- _WHAT IS EXPECTED_:
Taking the line with "The width and height of the screenshot is (1178, 494)." as the first and the last line of the entries as the final one, copy that span exactly.

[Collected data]

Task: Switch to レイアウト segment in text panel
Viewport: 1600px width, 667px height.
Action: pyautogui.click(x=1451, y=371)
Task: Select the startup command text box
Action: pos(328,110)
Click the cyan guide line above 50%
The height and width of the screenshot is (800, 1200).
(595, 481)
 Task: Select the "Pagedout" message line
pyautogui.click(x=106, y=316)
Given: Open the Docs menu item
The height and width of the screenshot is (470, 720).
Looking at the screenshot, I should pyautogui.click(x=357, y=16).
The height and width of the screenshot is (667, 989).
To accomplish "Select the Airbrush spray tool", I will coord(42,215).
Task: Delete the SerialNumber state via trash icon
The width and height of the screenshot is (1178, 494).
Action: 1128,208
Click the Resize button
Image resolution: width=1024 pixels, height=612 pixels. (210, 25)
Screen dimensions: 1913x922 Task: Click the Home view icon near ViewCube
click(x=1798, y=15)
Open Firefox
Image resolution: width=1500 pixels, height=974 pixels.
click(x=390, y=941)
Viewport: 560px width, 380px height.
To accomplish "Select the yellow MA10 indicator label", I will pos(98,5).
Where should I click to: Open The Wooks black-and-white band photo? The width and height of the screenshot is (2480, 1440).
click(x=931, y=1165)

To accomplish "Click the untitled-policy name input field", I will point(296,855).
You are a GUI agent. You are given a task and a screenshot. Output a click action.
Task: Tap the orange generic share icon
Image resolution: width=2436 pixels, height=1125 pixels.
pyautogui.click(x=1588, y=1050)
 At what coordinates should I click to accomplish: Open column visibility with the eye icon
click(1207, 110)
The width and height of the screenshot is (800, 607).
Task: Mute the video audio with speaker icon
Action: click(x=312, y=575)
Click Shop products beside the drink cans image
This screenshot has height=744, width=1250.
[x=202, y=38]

- _SOLUTION TO THE PROBLEM_:
The width and height of the screenshot is (1178, 494).
Action: 1128,208
Click the Resize button
Image resolution: width=1024 pixels, height=612 pixels. (210, 25)
Screen dimensions: 1913x922 Task: Click the Home view icon near ViewCube
click(x=1798, y=15)
Open Firefox
Image resolution: width=1500 pixels, height=974 pixels.
click(x=390, y=941)
Viewport: 560px width, 380px height.
To accomplish "Select the yellow MA10 indicator label", I will pos(98,5).
Where should I click to: Open The Wooks black-and-white band photo? The width and height of the screenshot is (2480, 1440).
click(x=931, y=1165)

To accomplish "Click the untitled-policy name input field", I will point(296,855).
You are a GUI agent. You are given a task and a screenshot. Output a click action.
Task: Tap the orange generic share icon
Image resolution: width=2436 pixels, height=1125 pixels.
pyautogui.click(x=1588, y=1050)
 At what coordinates should I click to accomplish: Open column visibility with the eye icon
click(1207, 110)
The width and height of the screenshot is (800, 607).
Task: Mute the video audio with speaker icon
Action: click(x=312, y=575)
Click Shop products beside the drink cans image
This screenshot has height=744, width=1250.
[x=202, y=38]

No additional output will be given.